TEXTO PARA ANÁLISE =>

E geralmente os programadores não esperam resultados tão criativos de suas criações.
“Gosto de pensar que nós fazemos o desenvolvimento da IA. Essa é a melhor ideia que ouvi sobre como construímos os sistemas usados hoje. E a parte difícil é que, agora, há grandes saltos nas capacidades deles”, explica ele.
Ao contrário da programação de software mais tradicional — que é baseada na implementação de instruções para obter um resultado — no desenvolvimento de IA os engenheiros trabalham para chegar a um sistema que imite as “redes neurais” da inteligência humana.
Isso envolve um grande número de processadores interconectados que podem lidar com grandes quantidades de dados, detectar padrões entre milhões de variáveis usando aprendizado de máquina e, o mais importante, adaptar-se em resposta ao que estão fazendo.
David Stern, gerente de pesquisa quantitativa da G-Research, uma empresa de tecnologia que usa aprendizado de máquina para prever preços nos mercados financeiros, adverte que “o progresso mais rápido na pesquisa de IA nos últimos anos envolveu um foco em caixas-pretas cada vez mais orientadas por dados”.
“Na abordagem de rede neural atualmente em alta, esse procedimento de treinamento determina a configuração de milhões de parâmetros internos que interagem de maneiras complexas e são muito difíceis de explicar ou de fazer a engenharia reversa”, diz o especialista.
Outra tendência é o “aprendizado por reforço profundo”, no qual um “designer simplesmente especifica os objetivos de comportamento e o próprio sistema aprende automaticamente ao interagir diretamente com o ambiente”, acrescenta.
“Isso resulta em um sistema que é ainda mais difícil de compreender.”
Devemos nos preocupar?
Ian Hogarth observa que, embora novos chatbots como o Bard e o ChatGPT pareçam uma tecnologia muito recente, eles são na verdade o produto de uma década de pesquisa e desenvolvimento.
“Se voltarmos a 2012 e compararmos os sistemas que estávamos construindo na época e os sistemas em desenvolvimento agora, aumentamos consistentemente a quantidade de dados e o poder de computação de modelos de IA”, contextualiza.

Dados coletados
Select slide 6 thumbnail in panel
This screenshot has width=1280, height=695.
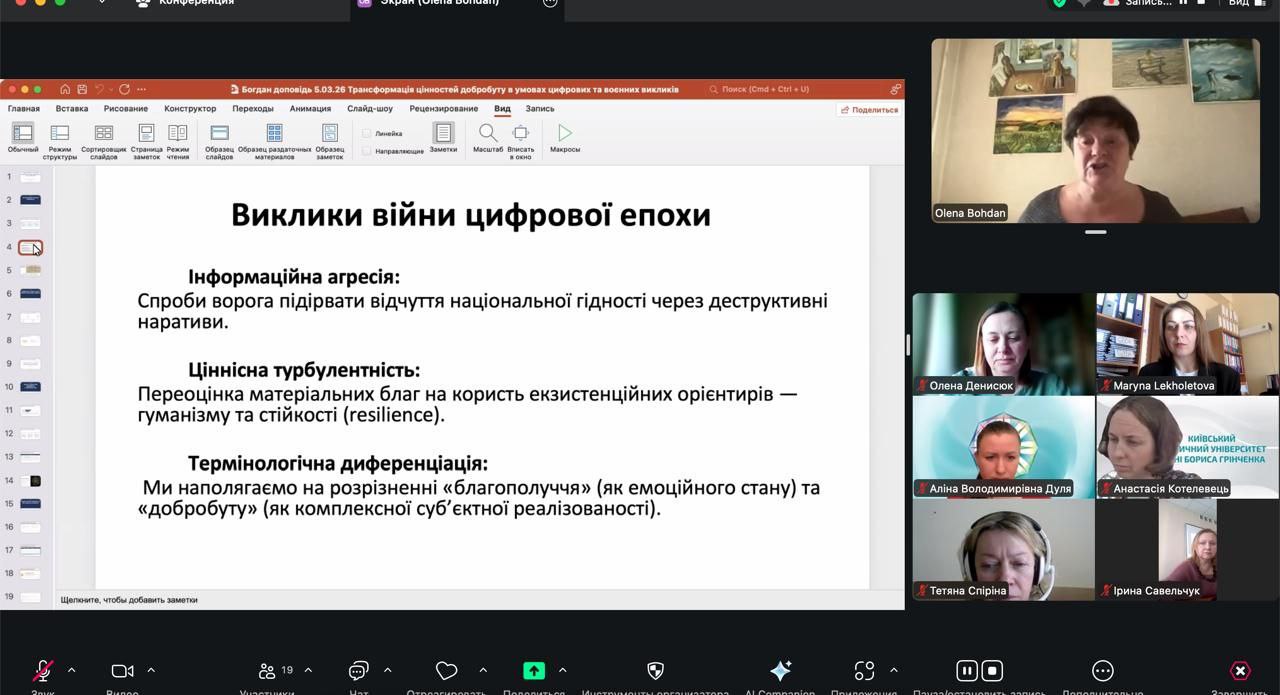coord(31,294)
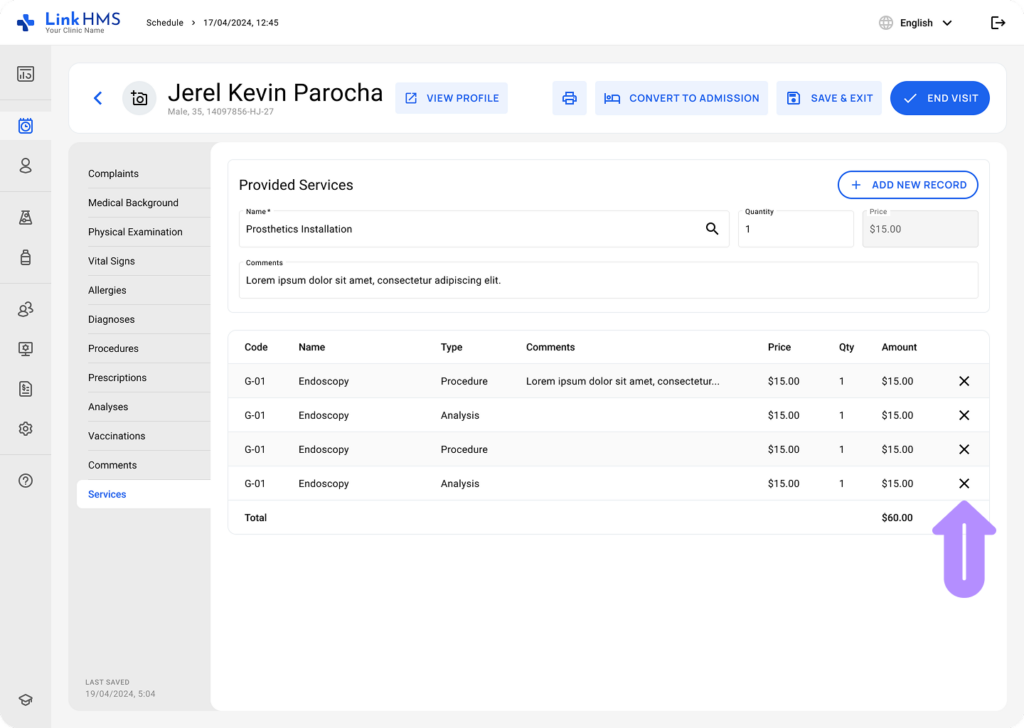The image size is (1024, 728).
Task: Switch to the Vital Signs tab
Action: 113,261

INSTRUÇÕES A SEGUIR =>
Indique se cada afirmação abaixo concorda com o texto sobre IA. Responda sim ou não e cite, sem alterações, as palavras do texto que decidem a questão.
1. David Stern trabalha na G-Research.
2. Segundo Ian Hogarth, os novos chatbots são fruto de poucos meses de pesquisa.
3. No aprendizado por reforço profundo, o designer especifica os objetivos de comportamento.

RESPOSTA DO EXERCÍCIO =>
1. Sim: “David Stern, gerente de pesquisa quantitativa da G-Research”.
2. Não: “eles são na verdade o produto de uma década de pesquisa e desenvolvimento”.
3. Sim: “designer simplesmente especifica os objetivos de comportamento”.